#### Source document

Charges, Taxes and Expenses. Issuance of certificates for Conversion Shares shall be made without charge to the Holder for any issue or transfer tax or other incidental expense (including the fees of counsel) in respect of the issuance of such certificate, all of which taxes and expenses shall be paid by the Issuer, and such certificates shall be issued in the name of the Holder.

 

 

(vi)

Closing of Books. The Issuer will not close its shareholder books or records in any manner which prevents the timely Conversion pursuant to this Section 4.

 

 

(e)

Adjustments.

 

 

(i)

Adjustments Generally. In order to prevent dilution of the rights granted under this Section 4 and to grant the Holder certain additional rights, the Exercise Price shall be subject to adjustment from time to time as provided in this Section 4(e) and the number of shares of Common Stock obtainable upon exercise of a Conversion pursuant to Section 4 also shall be subject to adjustment from time to time as provided in this Section 4(e).

########
#### Information supplied

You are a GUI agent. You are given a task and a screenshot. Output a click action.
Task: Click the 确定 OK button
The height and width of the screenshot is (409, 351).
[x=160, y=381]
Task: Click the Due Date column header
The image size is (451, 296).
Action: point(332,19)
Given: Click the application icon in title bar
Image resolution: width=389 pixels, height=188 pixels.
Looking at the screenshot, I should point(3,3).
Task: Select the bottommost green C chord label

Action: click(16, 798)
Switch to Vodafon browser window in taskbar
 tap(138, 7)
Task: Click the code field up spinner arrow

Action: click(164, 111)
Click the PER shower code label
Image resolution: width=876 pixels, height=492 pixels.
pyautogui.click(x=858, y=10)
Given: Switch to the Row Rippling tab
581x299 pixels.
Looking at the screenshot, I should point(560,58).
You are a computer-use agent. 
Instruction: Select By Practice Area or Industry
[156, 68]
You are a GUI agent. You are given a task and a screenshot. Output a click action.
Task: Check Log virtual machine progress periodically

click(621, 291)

########

Problems =>
(1) Using the contract excerpt on conversion shares, decide whether each statement agrees with it: (a) The Holder pays any transfer tax on the issuance of certificates for Conversion Shares. (b) The Issuer may close its shareholder books in a way that prevents timely Conversion. (c) The Exercise Price can be adjusted as provided in Section 4(e). Answer yes or no for each and quote the words that decide it.
(2) Print everything in the contract excerpt from "Charges, Taxes and" down to "this Section 4.".

Solutions for each task =>
(1)
(a) No: "all of which taxes and expenses shall be paid by the Issuer"
(b) No: "The Issuer will not close its shareholder books or records in any manner which prevents the timely Conversion pursuant to this Section 4."
(c) Yes: "the Exercise Price shall be subject to adjustment from time to time as provided in this Section 4(e)"

(2)
Charges, Taxes and Expenses. Issuance of certificates for Conversion Shares shall be made without charge to the Holder for any issue or transfer tax or other incidental expense (including the fees of counsel) in respect of the issuance of such certificate, all of which taxes and expenses shall be paid by the Issuer, and such certificates shall be issued in the name of the Holder.

 

 

(vi)

Closing of Books. The Issuer will not close its shareholder books or records in any manner which prevents the timely Conversion pursuant to this Section 4.